Cashing in on Indigenous tourism

Queensland Premier Annastacia Palaszczuk has announced that the Year of Indigenous Tourism will extend into 2021 as the state’s tourism industry continues to recover from the impacts of COVID-19.

“Queensland’s tourism and events industry is enduring an incredibly difficult year due to the ongoing impacts of COVID-19,” said the Premier.

“And it’s common sense now to extend the Year of Indigenous Tourism through into 2021, so we can further boost the profile of Indigenous experiences in Queensland as our state recovers from the COVID-19 outbreak,” she said.

“Extending this state-wide promotion will play a vital role in our economic recovery as today’s release of an extensive study of this growing sector shows.”

She said a growing number of tourists wanted a cultural experience when they travel, with Queensland perfectly positioned to capitalise on that demand.

“Earlier this year, we announced a new $10m Indigenous tourism fund as part of the Year of Indigenous Tourism to help further develop this sector of the industry and create economic opportunities and jobs for Aboriginal and Torres Strait Islander Queenslanders,” said Ms Palaszczuk.

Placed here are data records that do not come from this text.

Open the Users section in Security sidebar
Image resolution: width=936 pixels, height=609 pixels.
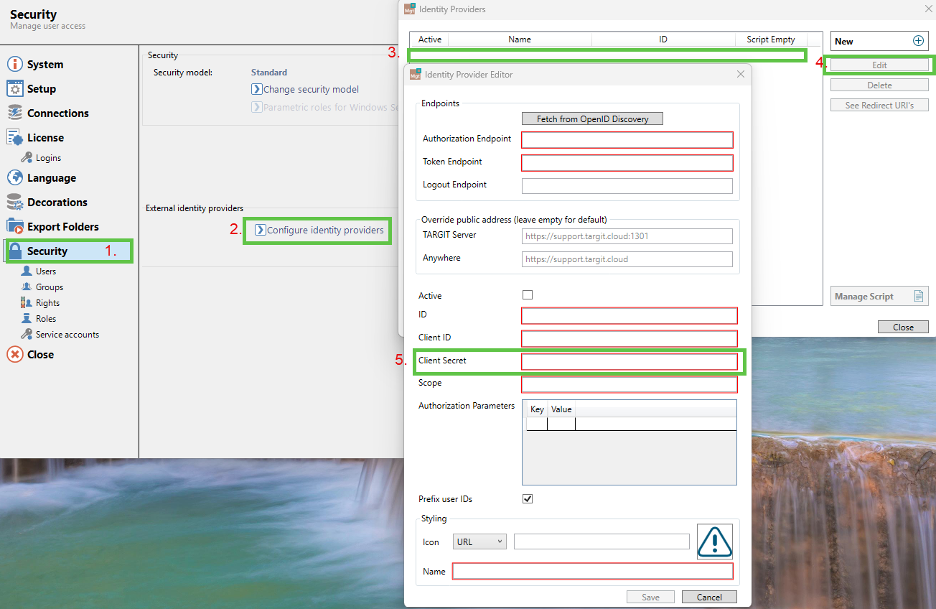(45, 271)
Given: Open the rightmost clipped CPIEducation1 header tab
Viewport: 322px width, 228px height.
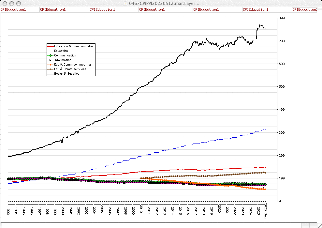Looking at the screenshot, I should point(304,9).
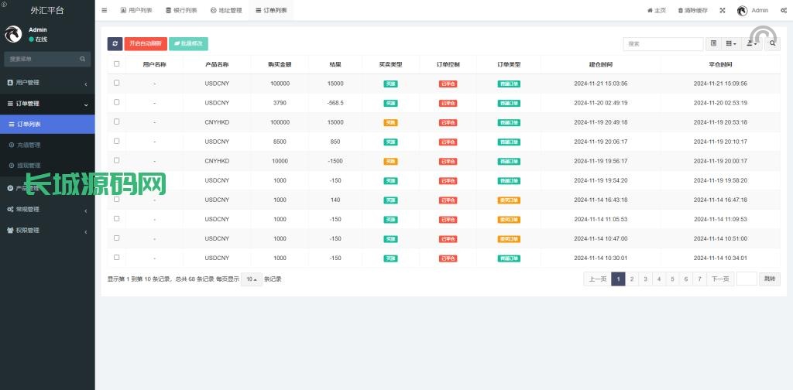Open the column display grid dropdown
Viewport: 793px width, 390px height.
tap(731, 44)
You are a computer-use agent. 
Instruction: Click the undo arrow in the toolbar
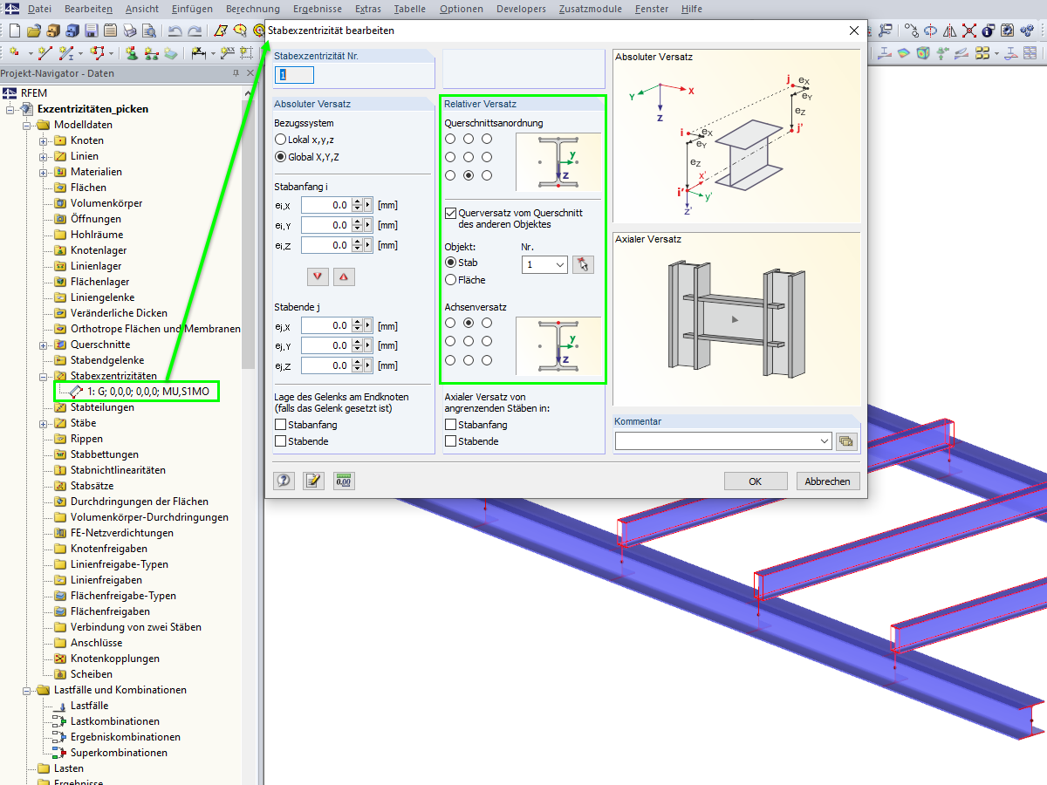(x=175, y=31)
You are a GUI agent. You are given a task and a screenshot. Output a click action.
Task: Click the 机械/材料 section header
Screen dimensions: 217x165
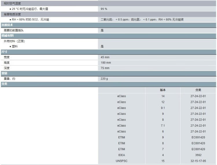pos(8,35)

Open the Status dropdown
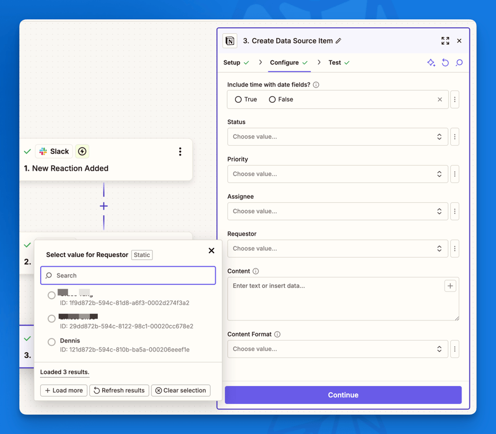click(x=337, y=136)
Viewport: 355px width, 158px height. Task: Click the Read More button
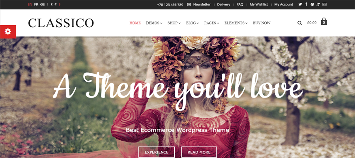click(x=199, y=152)
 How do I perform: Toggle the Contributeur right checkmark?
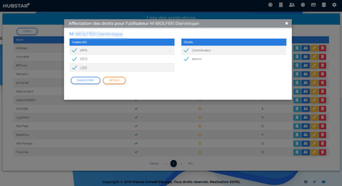click(x=187, y=50)
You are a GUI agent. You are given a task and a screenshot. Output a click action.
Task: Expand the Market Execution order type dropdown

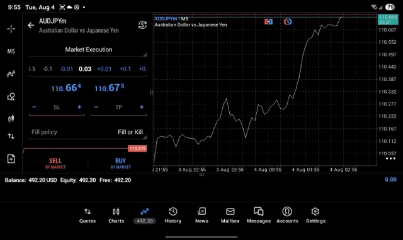tap(88, 50)
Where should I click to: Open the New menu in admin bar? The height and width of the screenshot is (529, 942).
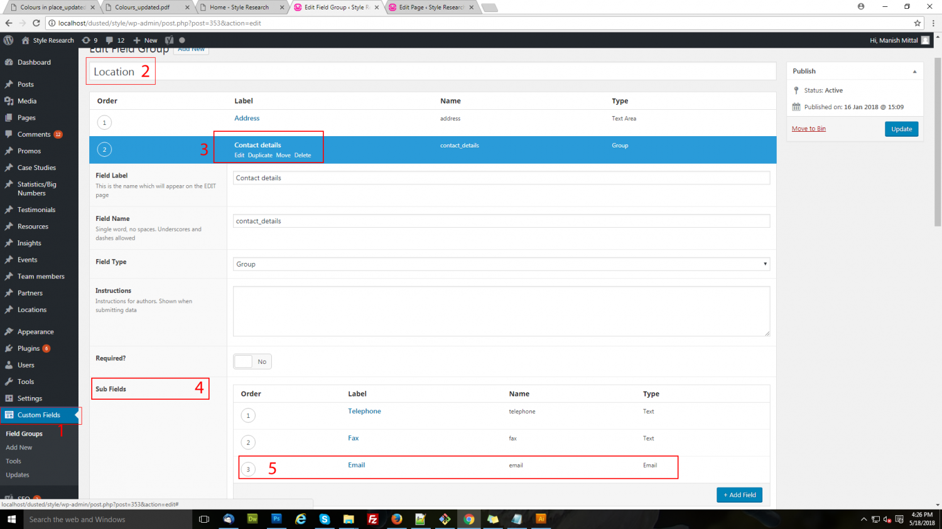145,40
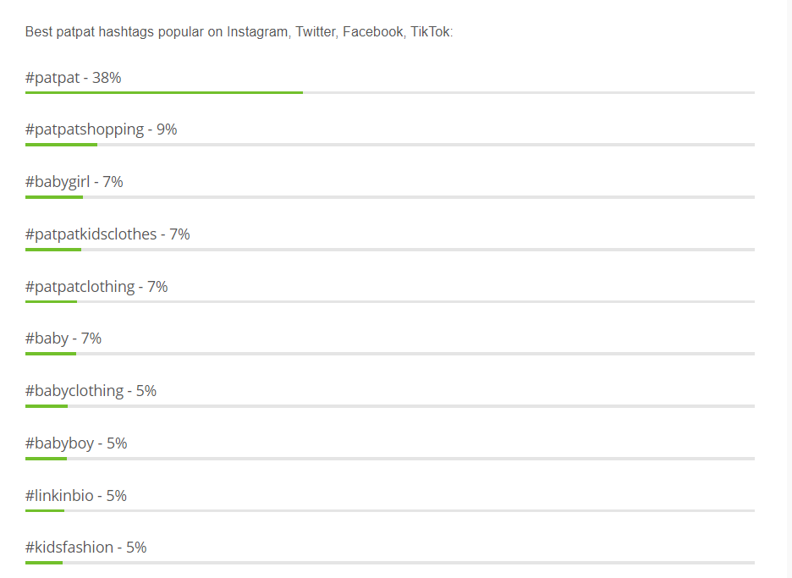
Task: Click the #babyclothing - 5% hashtag label
Action: pos(91,391)
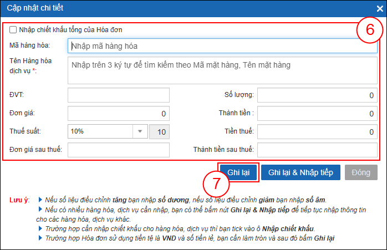This screenshot has height=250, width=387.
Task: Click the Thành tiền amount field
Action: [x=317, y=114]
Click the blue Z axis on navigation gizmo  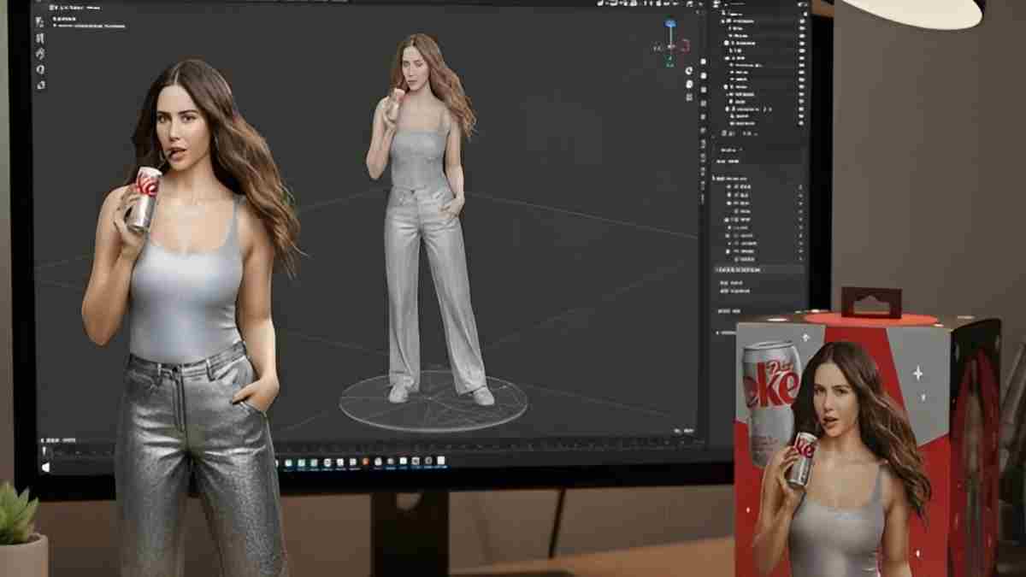[671, 24]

She said the bulk of that funding had not been spent, with specific promotions and programs were forced on hold while the state dealt with the COVID-19 outbreak.

“However, we are committed to ensuring we position Queensland as the nation’s leader in Indigenous tourism,” the Premier said.

“And we are well on the way to achieving that.”

A new report released by the Queensland Government has revealed Indigenous tourism supports $505 million in visitor expenditure in Queensland in a normal year and employs nearly 2500 people on a full-time basis.

Tourism Minister, Kate Jones said the new Indigenous Tourism Sector Analysis report, released by Tourism and Events Queensland (TEQ) today, showed more than 420,000 visitors take part in an Indigenous tourism activity every year.

“This comprehensive supply and demand study is the first of its kind into Indigenous tourism in Queensland,” Minister Jones said.

“It proves just how important Indigenous tourism will be to the future of the whole industry in Queensland.

“Aboriginal and Torres Strait Islander experiences are a fast-growing part of Queensland’s tourism industry, with this study showing the number of visitors participating in Indigenous tourism activities is growing at an average of 11.2% per year.”

Ms Jones said the report found the potential for the Indigenous tourism sector was promising, with the industry on a ‘positive trajectory of sustainable growth and development’.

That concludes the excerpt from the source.